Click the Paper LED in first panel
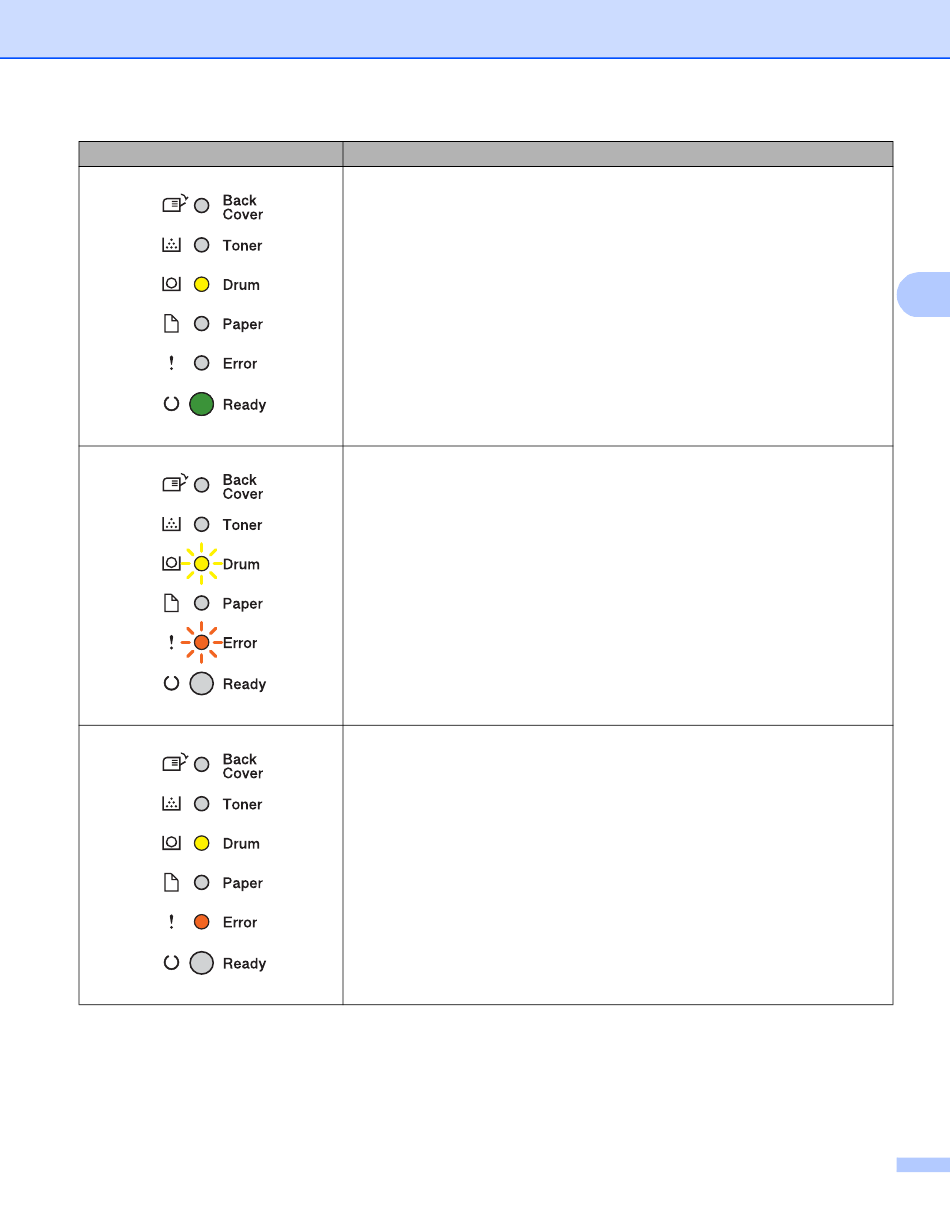 click(x=201, y=324)
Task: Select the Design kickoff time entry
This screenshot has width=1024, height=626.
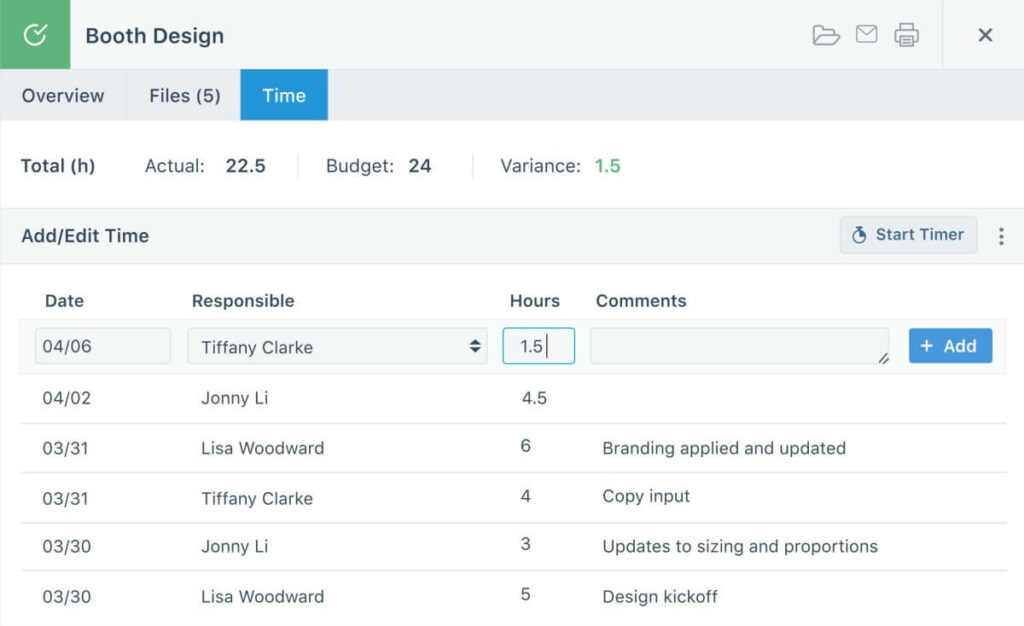Action: (660, 596)
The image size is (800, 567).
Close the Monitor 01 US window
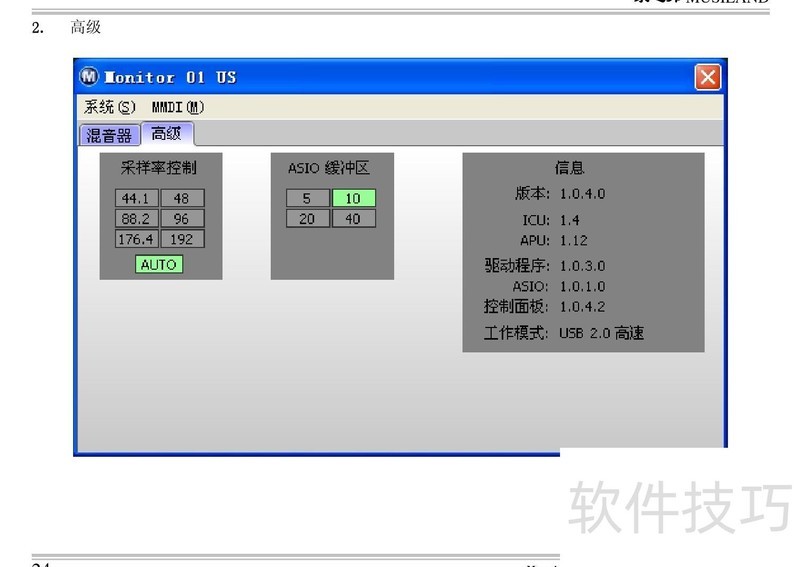(x=707, y=78)
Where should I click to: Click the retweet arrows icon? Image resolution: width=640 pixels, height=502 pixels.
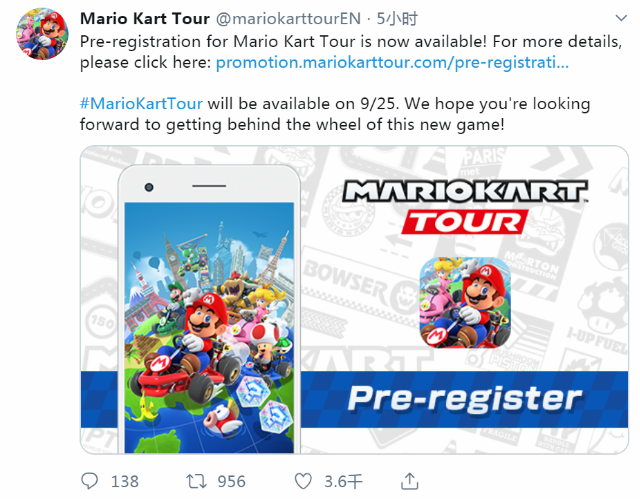[196, 482]
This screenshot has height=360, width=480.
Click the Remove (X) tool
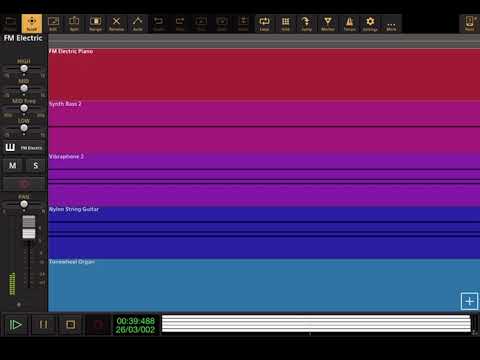click(x=116, y=23)
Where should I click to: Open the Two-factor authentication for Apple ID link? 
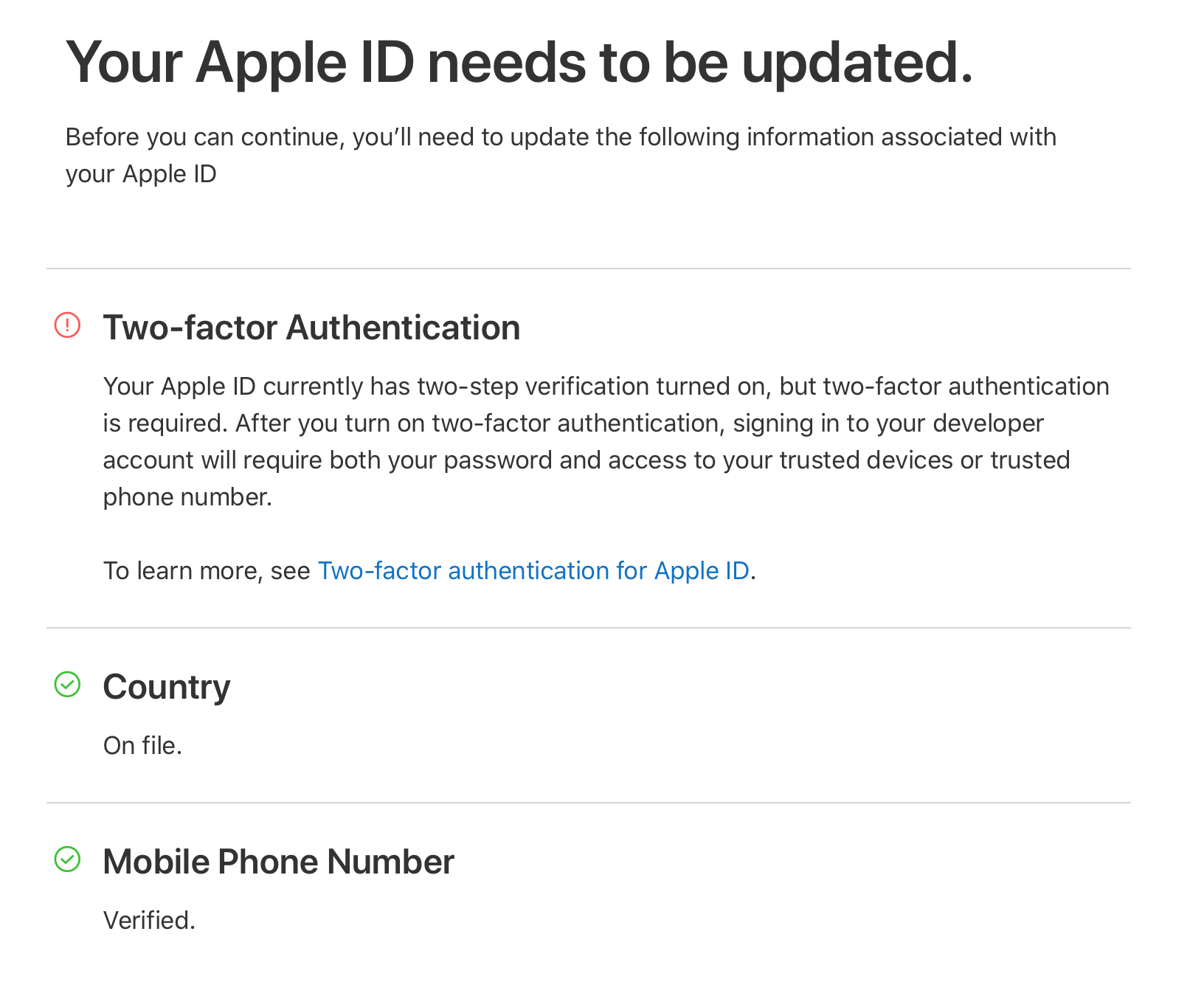tap(533, 571)
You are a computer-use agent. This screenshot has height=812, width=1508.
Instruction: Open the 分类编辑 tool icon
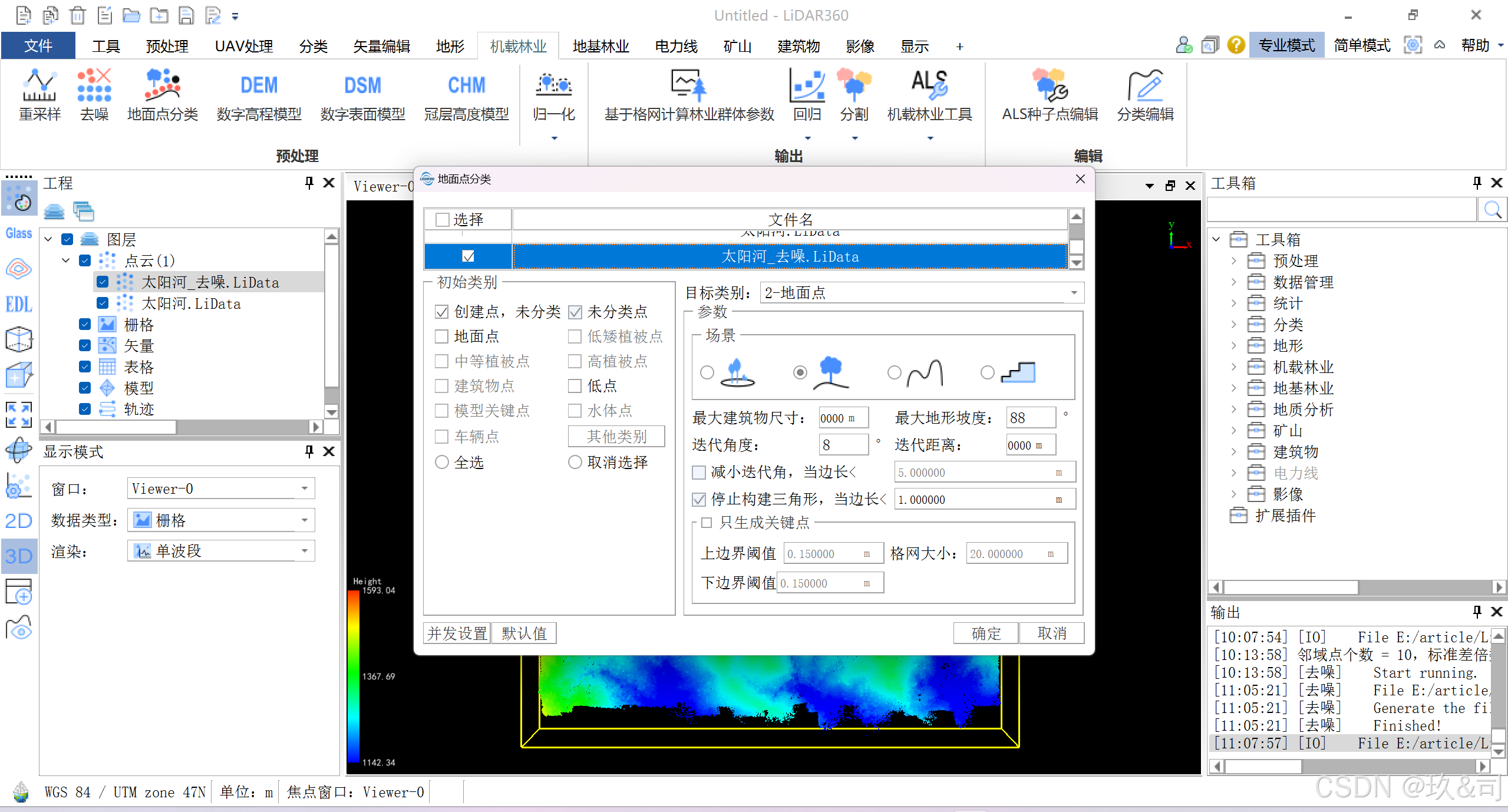(1145, 85)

***

**Work to be completed:**
Shift every coordinate in the answers by adding 62 to each number, and give all the lines of the listing again, requests included. Leave the pictures out of your answer.

**Task result:**
Click the Paper LED in first panel
 click(x=263, y=386)
Task: Select the Design kickoff time entry
This screenshot has width=1024, height=626.
Action: (722, 658)
The image size is (800, 567).
Close the Monitor 01 US window
(x=769, y=140)
Where should I click to: Click the retweet arrows icon? Image resolution: width=640 pixels, height=502 pixels.
[258, 544]
This screenshot has height=360, width=480.
Click the Remove (X) tool
click(x=178, y=85)
Where should I click to: Open the Two-factor authentication for Apple ID link? 
tap(595, 633)
You are a computer-use agent. This screenshot has height=812, width=1508.
Instruction: Open the 分类编辑 tool icon
(1207, 147)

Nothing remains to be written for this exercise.